Резко обернувшись я посмотрел на кушетку. Она была пуста. Сверху лежал клетчатый плед, свешиваясь одним концом на пол. Вся мебель была переставлена, картины на стенах перекосились, воздух пропитан чужим запахом табака. Я распахнул окно и посмотрел на нашу улицу. Матери звали домой детей, с грохотом раскатывающих па досках и самокатах. Голые деревья замерли в ожидании ночи. В открытой телефонной будке болталась на шнуре трубка, которую кто-то поленился повесить. Я вынул из кармана потертый распоровшийся бумажник. Не мой, подумал. Пускай лежит. И положил на стол.
Потом сел на незастланную кровать. Солнце уже скрылось. Осталась только огромная полоса красного неба Когда-то я знал, отчего вечерами краснеет небо и увеличивается солнечный диск.
Почему-то я побоялся принять душ. Только, раздевшись до пояса, тщательно умылся, поглядывая в сторону комнаты, где царила сонная неподвижность.
Опять сел на кровать, разворошенную полицейскими. Что делать дальше.
Ничего, ждать ночи. Сантехники в соседнем подъезде все еще долбили стену.
Ремонт. Капитальный ремонт после неудавшегося эксперимента. А, не важно.
Кто так говорит. Не важно.
Надо попытаться уснуть. Другого выхода нет. Я лег лицом к стене. И все равно спиной ощущал присутствие этой кушетки, которая тыщу лет стояла на своем месте, безымянная, ничья, возможно, даже ненужная в этой квартире. А теперь вдруг стала чем-то, а скорее, быть может, кем-то. Неожиданно обрела пугающее лицо. Я не мог, не в состоянии был не смотреть на нее, не коситься в ее сторону, не проверять, так ли уж она неподвижна.

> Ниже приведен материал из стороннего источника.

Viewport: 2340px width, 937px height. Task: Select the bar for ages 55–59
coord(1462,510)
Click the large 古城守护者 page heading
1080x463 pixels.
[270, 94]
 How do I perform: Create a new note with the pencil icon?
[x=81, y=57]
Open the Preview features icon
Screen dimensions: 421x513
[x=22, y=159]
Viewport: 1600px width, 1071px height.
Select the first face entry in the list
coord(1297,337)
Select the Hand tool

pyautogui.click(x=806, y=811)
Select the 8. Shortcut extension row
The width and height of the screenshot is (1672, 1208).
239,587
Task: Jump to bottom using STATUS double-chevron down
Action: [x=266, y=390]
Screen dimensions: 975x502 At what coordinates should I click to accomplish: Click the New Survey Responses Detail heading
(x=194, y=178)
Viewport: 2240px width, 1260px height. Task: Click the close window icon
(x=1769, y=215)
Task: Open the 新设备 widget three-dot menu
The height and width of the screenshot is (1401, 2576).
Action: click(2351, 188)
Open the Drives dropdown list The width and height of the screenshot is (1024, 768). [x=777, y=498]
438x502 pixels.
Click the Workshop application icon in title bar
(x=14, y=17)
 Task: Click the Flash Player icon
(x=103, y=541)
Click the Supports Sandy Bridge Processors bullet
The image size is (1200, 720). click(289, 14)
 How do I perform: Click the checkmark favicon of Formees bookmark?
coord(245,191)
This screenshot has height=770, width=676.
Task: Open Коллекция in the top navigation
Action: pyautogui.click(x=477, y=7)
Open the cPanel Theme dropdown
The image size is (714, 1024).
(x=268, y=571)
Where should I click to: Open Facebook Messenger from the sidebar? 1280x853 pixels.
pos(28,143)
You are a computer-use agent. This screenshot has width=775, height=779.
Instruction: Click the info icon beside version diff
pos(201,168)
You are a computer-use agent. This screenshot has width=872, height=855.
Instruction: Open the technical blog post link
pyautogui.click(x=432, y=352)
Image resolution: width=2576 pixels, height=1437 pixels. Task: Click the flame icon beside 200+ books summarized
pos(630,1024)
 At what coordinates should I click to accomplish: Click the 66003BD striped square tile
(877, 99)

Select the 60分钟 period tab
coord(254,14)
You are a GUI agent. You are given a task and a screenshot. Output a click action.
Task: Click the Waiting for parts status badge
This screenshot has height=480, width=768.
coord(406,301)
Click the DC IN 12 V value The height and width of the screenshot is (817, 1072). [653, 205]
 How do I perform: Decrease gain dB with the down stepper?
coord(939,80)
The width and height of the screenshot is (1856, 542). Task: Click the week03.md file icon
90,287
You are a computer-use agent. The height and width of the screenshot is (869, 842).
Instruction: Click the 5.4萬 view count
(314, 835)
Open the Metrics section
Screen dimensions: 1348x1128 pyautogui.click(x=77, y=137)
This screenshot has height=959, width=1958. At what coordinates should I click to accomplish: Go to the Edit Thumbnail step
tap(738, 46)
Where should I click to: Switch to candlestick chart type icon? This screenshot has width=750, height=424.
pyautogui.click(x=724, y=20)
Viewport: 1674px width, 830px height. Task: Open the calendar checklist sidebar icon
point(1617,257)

Перевернулся на другой бок и теперь видел ее, дремлющую в розовом, а вернее, кирпичном полумраке, и видел выцветшую черноту соседней комнаты, бывшего гнездышка моей жены, которая год за годом от меня отдалялась, а я отдалялся от нее, хотя мы жили под одной крышей, ели одно и то же на завтрак и на ужин, вместе оплачивали счета, стирали семейное белье, горевали над судьбой ребенка-инвалида, чья неполноценность не была заметна, но существовала, как постоянная угроза жизни. Жена уехала с сыном за океан, и когда мы нежно прощались, оба знали, что, если представится возможность, она останется в том далеком краю, останется навсегда, и это будет лучше для нее, для меня и, пожалуй, даже для мальчика. Мы уже исчерпали весь внутренний запас, данный нам для совместного употребления.
В нас уже угас тот огонь, который когда-то казался пожаром, его место занял пепел обыденности.
Нет. Не могу. Не дает мне покоя эта кушетка. Я не в силах удержать взгляд, который со злобным упорством ежеминутно возвращается, ежесекундно подкрадывается к этому невзрачному и враждебному предмету. Она еще здесь, незнакомая девушка с редким именем Вера. Над кушеткой еще витает ее неизрасходованная энергия, возможно, ее оборвавшаяся мысль, внезапно рухнувшие надежды, неосознанное отчаяние. Она ведь стонала во сне, борясь с памятью, с неизвестным мне прошлым или дурными предчувствиями.